Questions on the material –
(A) According to the excerpt about Kain, in what year did he found the Texas Schools Project?
(B) Continue the excerpt about Kain from where it stops.

Kain mentored economists including John Quigley, Rick Hanushek and David T Ellwood.

From 1975 to 1981, Kain chaired the Department of City and Regional Planning.

Kain also held the Cecil and Ida Green Chair for the Study of Science and Society and Director of the Cecil and Ida Green Center for the Study of Science and Society at UT Dallas, as well as concurrently holding a position as Professor of Economics and Professor of Political Economy at UT Dallas.

=== Texas Schools Project ===
While at Harvard, Kain founded The Texas Schools Project in 1992. The Texas Schools Project aims to provide independent, high-quality academic research to improve schools in Texas. Kain developed this organization after discovering the online testing used by public schools in the state for core subjects. He wanted to develop a system to determine the reasons for discrepancies in results. Kain used the data from online testing to develop a database of administrative level education data. The Texas Schools Project currently exists and continues to improve academic results, teacher effectiveness, increase the number of students attaining postsecondary education, and improve labor market outcomes for students.

== Research ==
Among the papers authored, co-authored or influenced by Kain are:

- The Urban Transportation Problem (1965)
- Housing Segregation, Negro Employment and Metropolitan Decentralisation (1968)
- An Econometric Model Of Metropolitan Development (1963)
- The Big Cities’ Big Problem (1966)
- Forecasting Car Ownership and Use (1966)
- Measuring the Value of Housing Quality (1970)
- Evaluating the Quality of the Residential Environment (1970)
- On the value of the equality of educational opportunity as a guide to public policy (1972)
- Housing Market Discrimination, Homeownership, and Savings Behaviour (1972)
- A Note on Owner's Estimate of Housing Value (1972)
- The Detroit Prototype of the NBER Urban Stimulation Model (1973)
- Empirical Models of Urban Land Use: Suggestions on Research Objectives and Organization (1973)
- A Simple Model of Housing Production and the Abandonment Problem (1973)
- Housing Market Discrimination, Homeownership, and Savings Behavior: Reply. (1974)
- What Should Housing Policies Be? (1974)
- Reply to Stanley Masters' Comment on "Housing Segregation, Negro Employment, and Metropolitan Decentralization (1974)
- Automobile and the regulation of its impact on the environment (1975)
- Housing Markets and Racial Discrimination: A Microeconomic Analysis (1977)
- Commutes, Quits, and Moves (1991)

[Saved entries]
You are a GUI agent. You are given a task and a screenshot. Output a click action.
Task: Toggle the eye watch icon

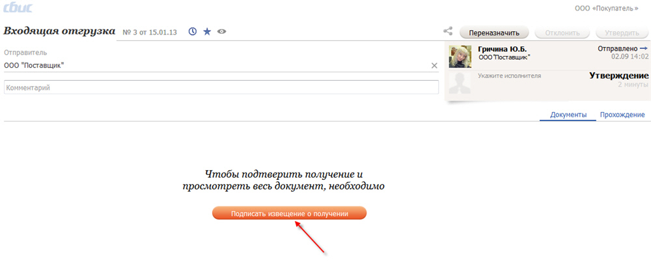click(222, 31)
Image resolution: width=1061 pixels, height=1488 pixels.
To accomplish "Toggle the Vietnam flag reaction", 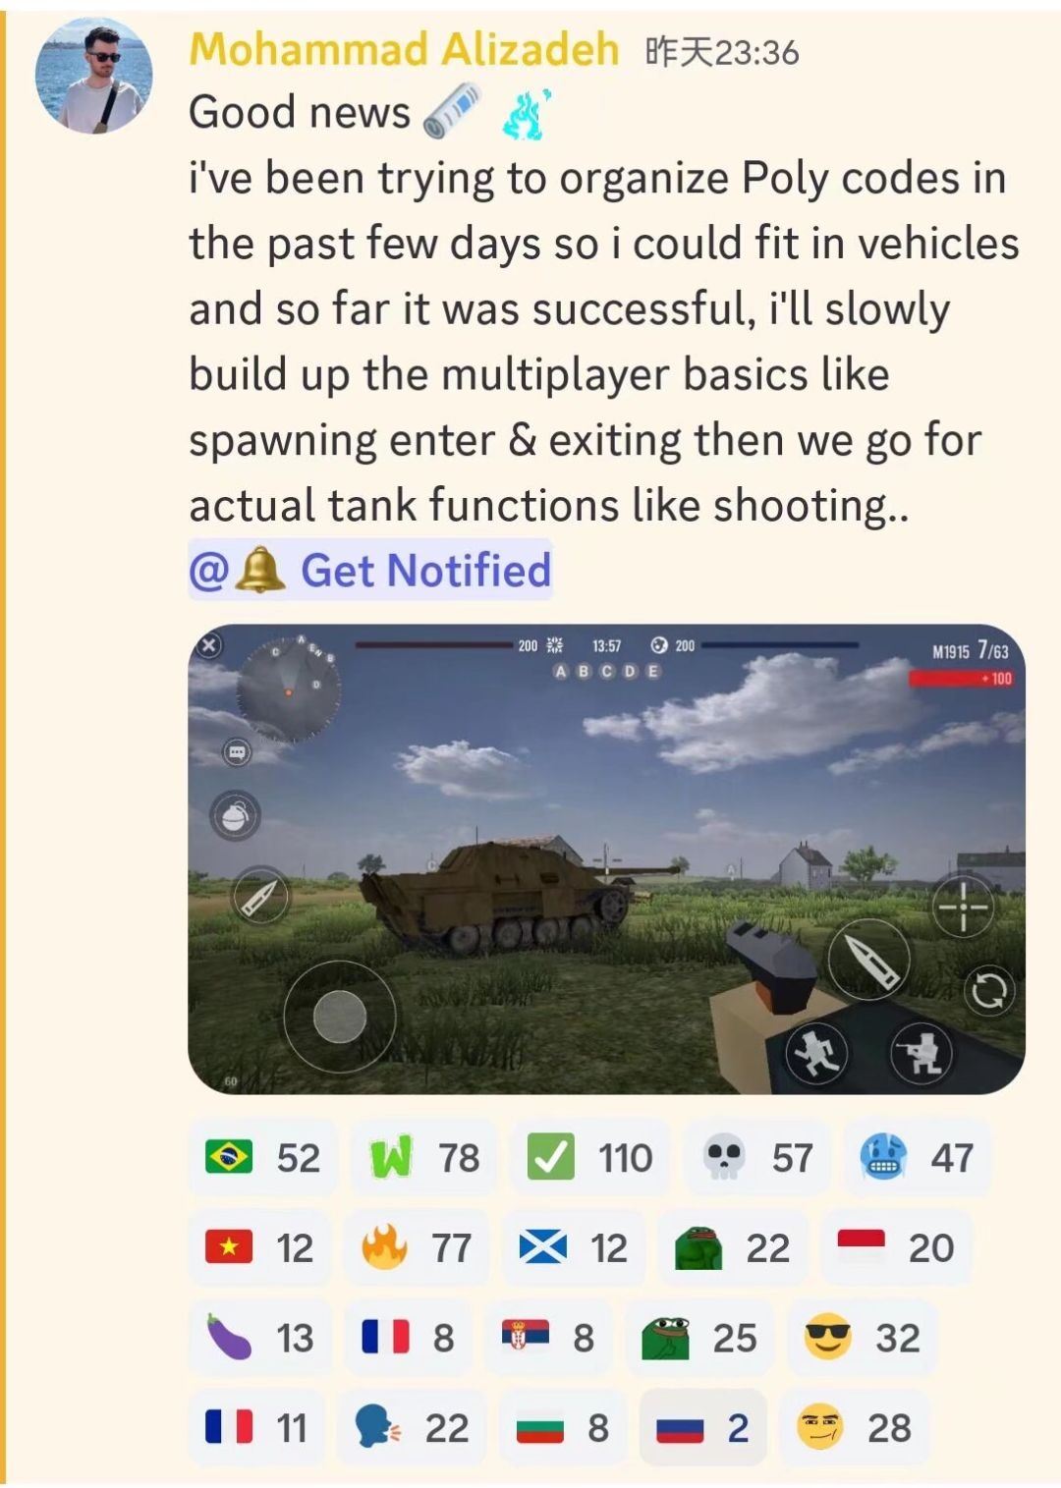I will click(x=260, y=1247).
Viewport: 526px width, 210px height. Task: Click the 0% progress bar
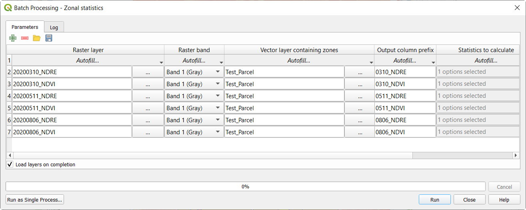[246, 186]
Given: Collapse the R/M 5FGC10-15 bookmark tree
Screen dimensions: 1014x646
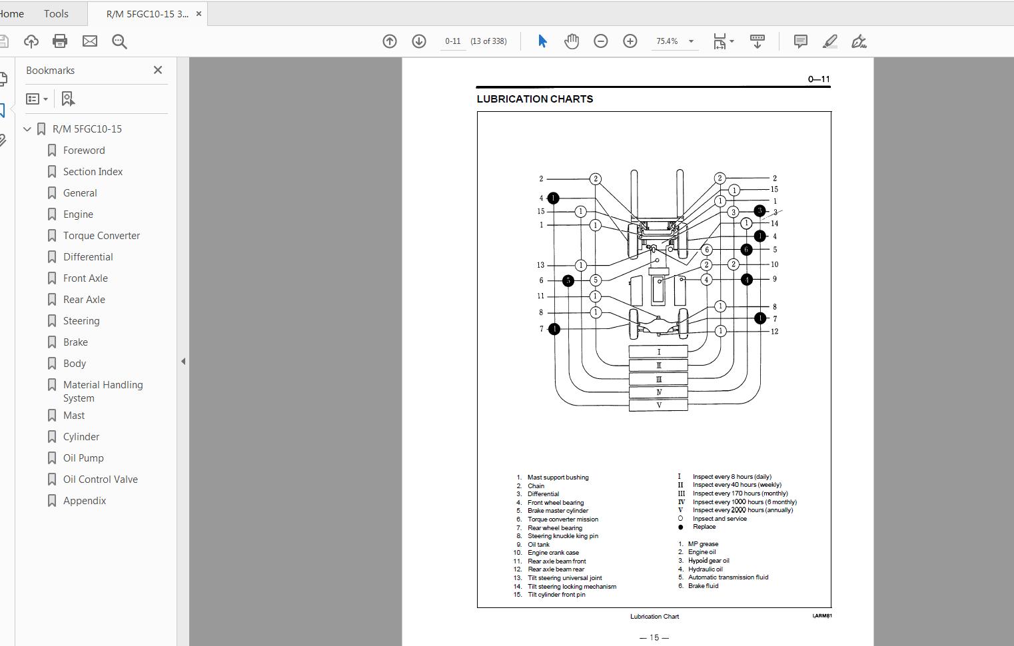Looking at the screenshot, I should [27, 129].
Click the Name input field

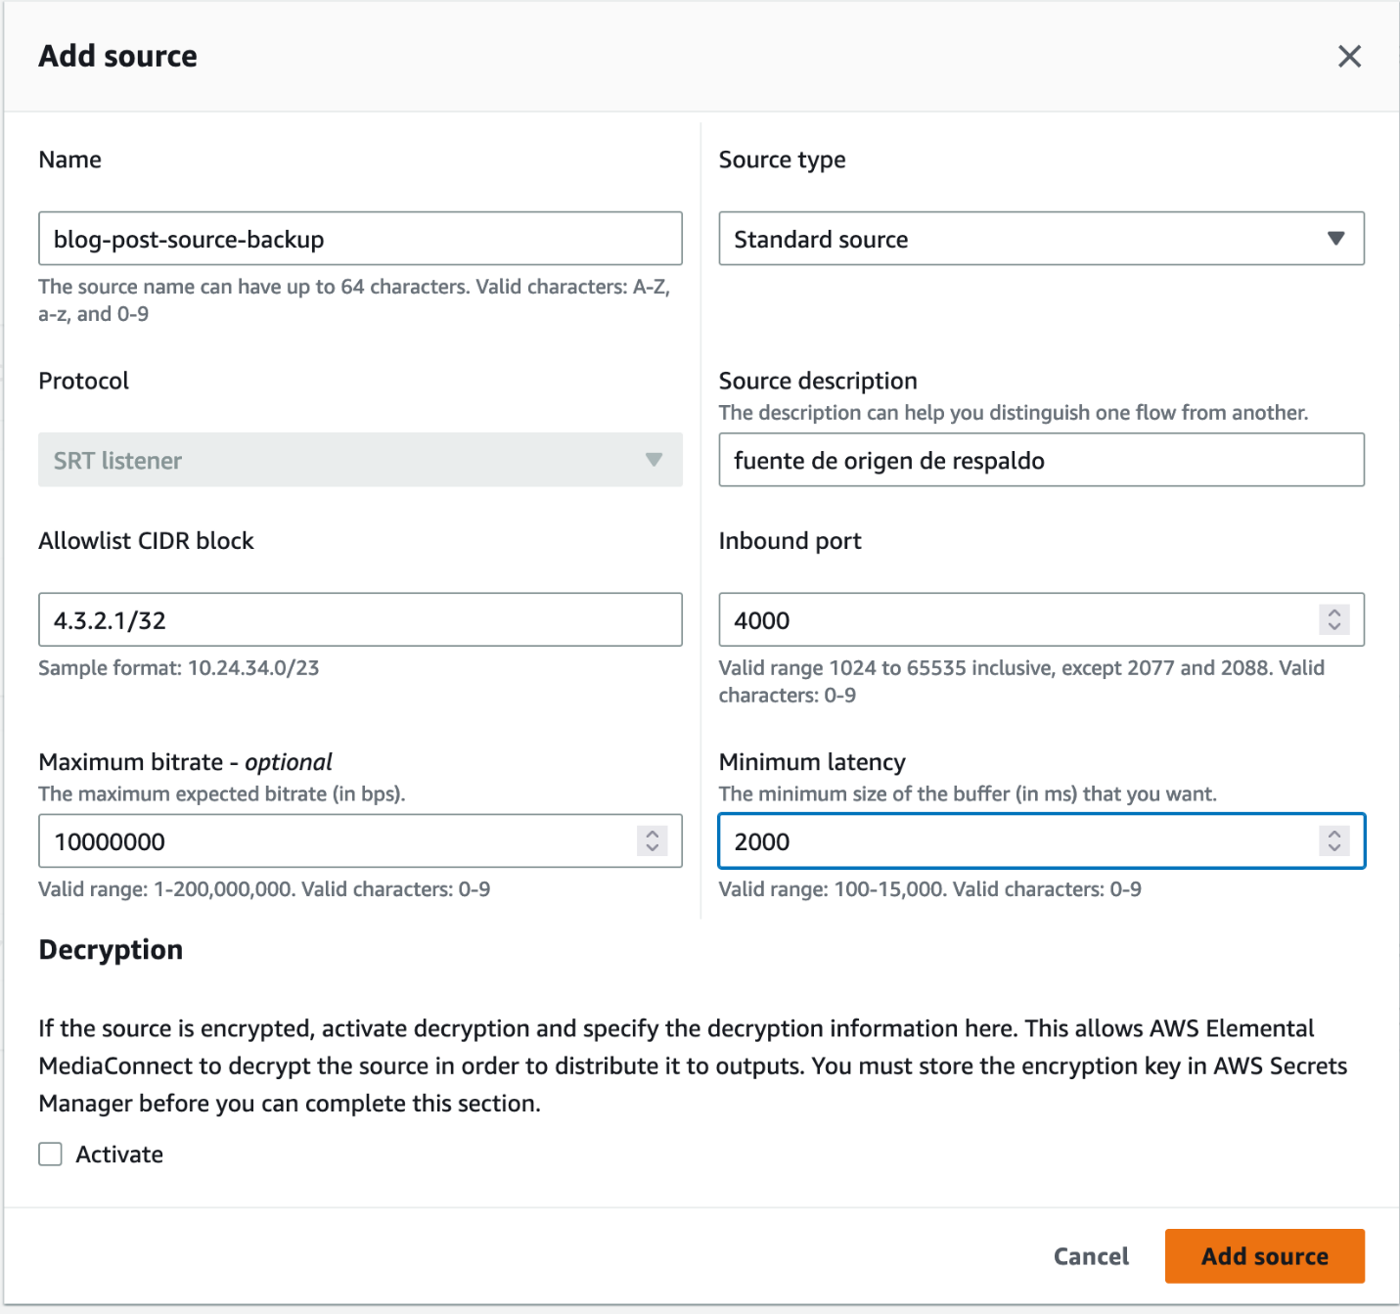pyautogui.click(x=360, y=239)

Per-task outputs –
(A) 1992

(B)
- The Use of Straw Men in the Economic Evaluation of Rail Transport Projects (1992)
- The Spatial Mismatch Hypothesis: Three Decades Later (1993)
- Moving to the Suburbs: Do Relocating Companies Leave Their Black Employees Behind? (1996)
- Equality of Educational Opportunity (1996)
- Teachers, Schools, and Academic Achievement (1998)
- Does Special Education Raise Academic Achievement for Students with Disabilities? (1998)
- Secrets of Success: Assessing the Large Increases in Transit Ridership Achieved by Houston and San Diego Transit Providers (1999)
- Do Higher Salaries Buy Better Teachers? (1999)
- Why Public Schools Lose Teachers (2001)
- A Tale of Two Cities: Relationships Between Urban Form, Car Ownership and Use and Implications for Public Policy (2001)
- Disruption Versus Tiebout Improvement: The Costs and Benefits of Switching Schools (2001)
- A Pioneer's Perspective on the Spatial Mismatch Literature (2001)
- Inferring Program Effects for Special Populations: Does Special Education Raise Achievement for Students with Disabilities? (2002)
- The Impact of Charter Schools on Academic Achievement (2002)
- Teachers, Schools, and Academic Achievement (2005)

== Personal life and influences ==
Close of friends of Kain claim that witnessing racism towards his African-American football teammates in the 1950s influenced and drove his commitment to racial justice. Kain's interest in employment opportunities and location is due to the post World War || decentralisation.

Kain was married to his wife, Mary Fan, for 46 years, before his death in 2003. Together, they had two daughters, Mary Jo Kain Earle and Joanna Kain Gentsch, and four grandchildren.

Kain died in 2003 after battling cancer.